Emotion enabled multimodal user interface based on artificial neural networks
최미란, 김성한, 윤승, 권오욱, 김영길
21HS2800, 준지도학습형 언어지능 원천기술 및 이에 기반한 외국인 지원용 한국어 튜터링 서비스 개발,
- Recommendation ITU-T H.862.5 provides functional entities and architecture for emotion enabled multimodal user interface based on artificial neural network.
As emotion technology continues to make big improvements in human-computer interaction (HCI) areas, many companies and researchers have been studying emotion technology. Various applications using multimodality and emotion analysis are also introduced these days with artificial intelligence technology. However, many of the current systems do not yet infer human emotion properly because some systems are either too dependent on certain sources, or too weak for real circumstances.
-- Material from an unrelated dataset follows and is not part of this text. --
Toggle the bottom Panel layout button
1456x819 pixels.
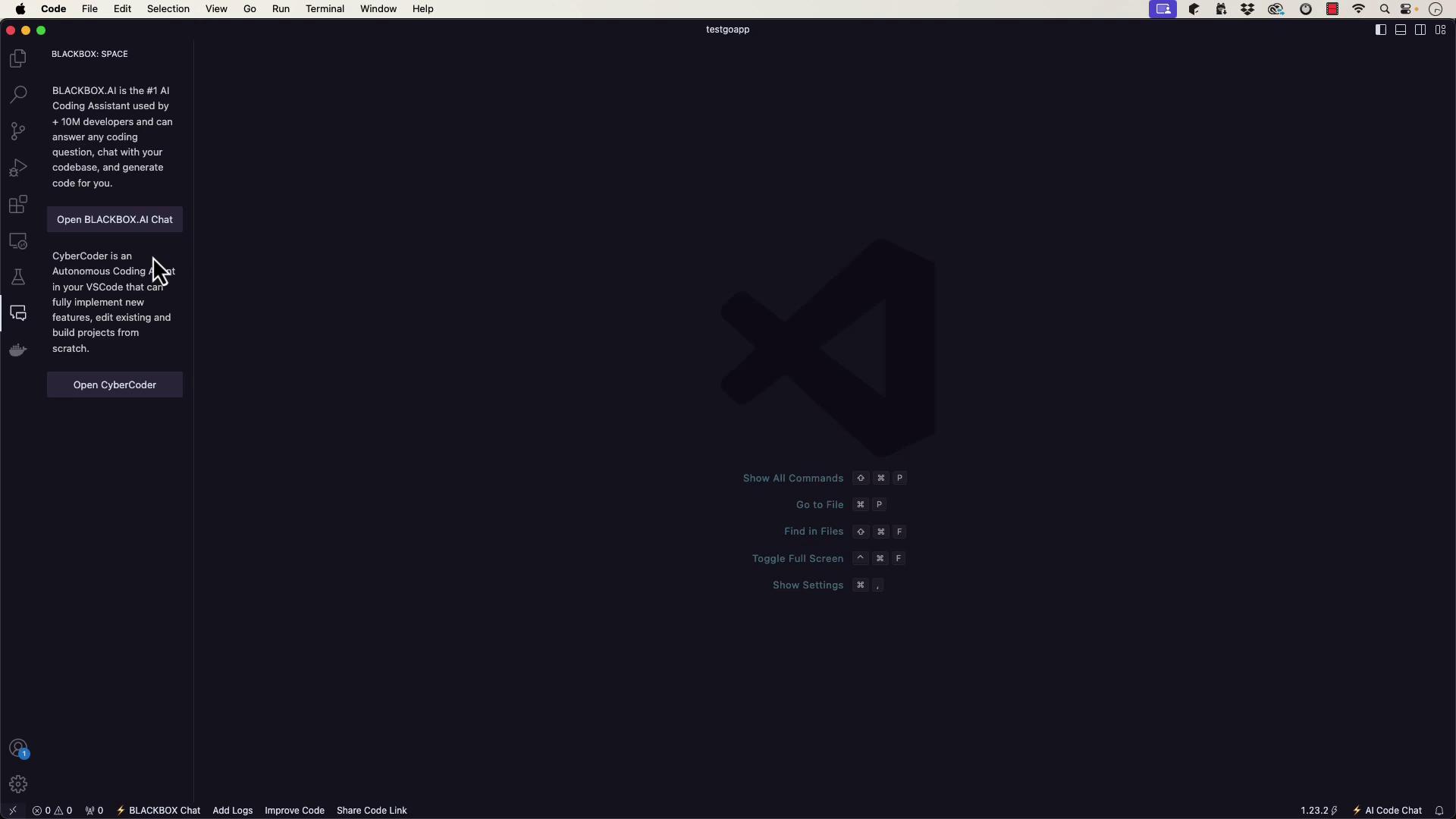pos(1401,30)
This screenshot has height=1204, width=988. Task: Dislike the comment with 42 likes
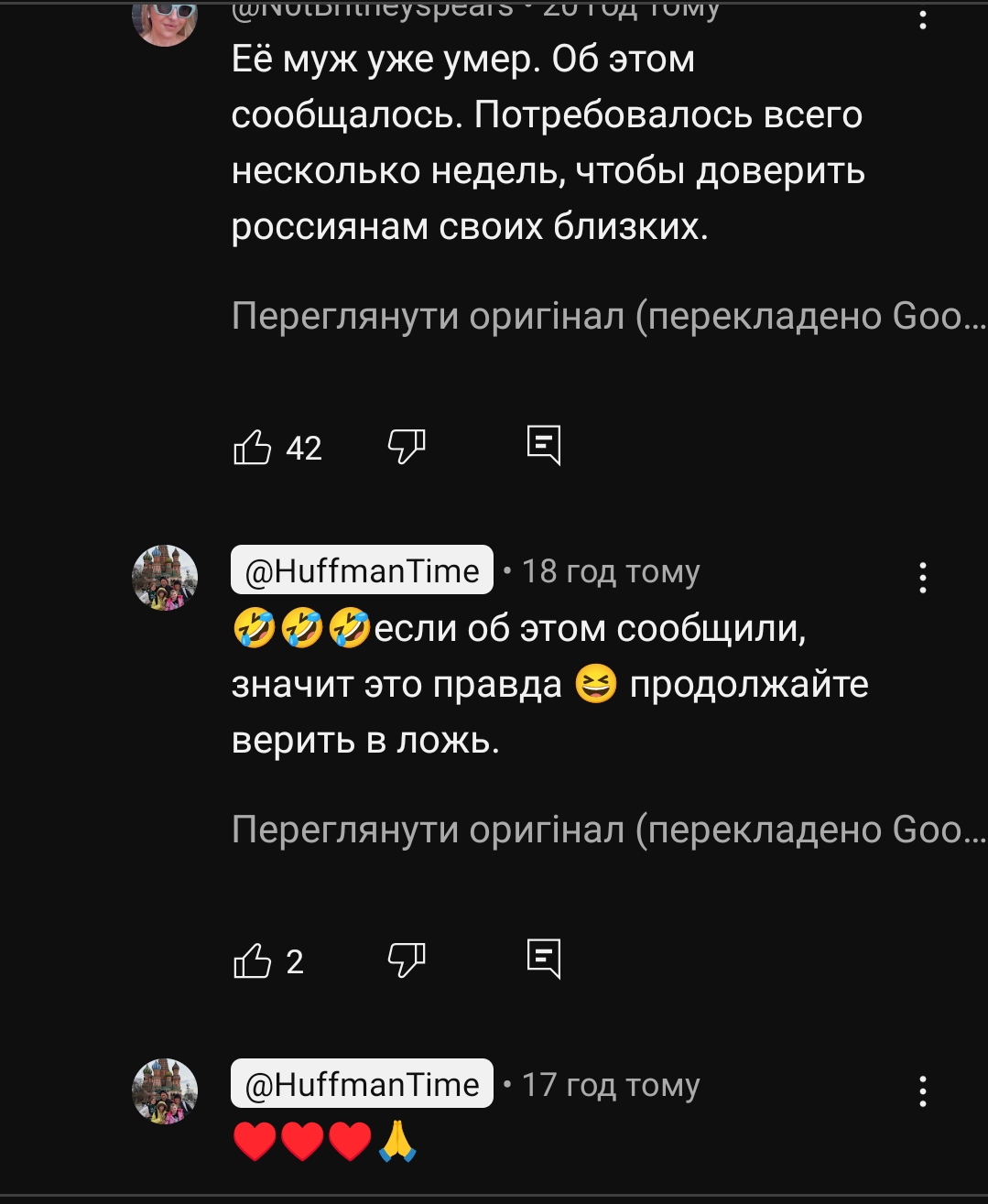pyautogui.click(x=407, y=447)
Therefore, the proposed system architecture is for multimodal user interface (UI) based on emotion analysis with some properties and illustrations, and data with an artificial neural network. The multimedia data for the input is composed of text, speech, and image. For the unimodal emotion analysis, the data is pre-processed in the corresponding module. For example, the text data is pre-processed by data augmentation, person attributes recognition, topic cluster recognition, document summarization, named entity recognition, sentence splitter, keyword cluster, and sentence to graph functions.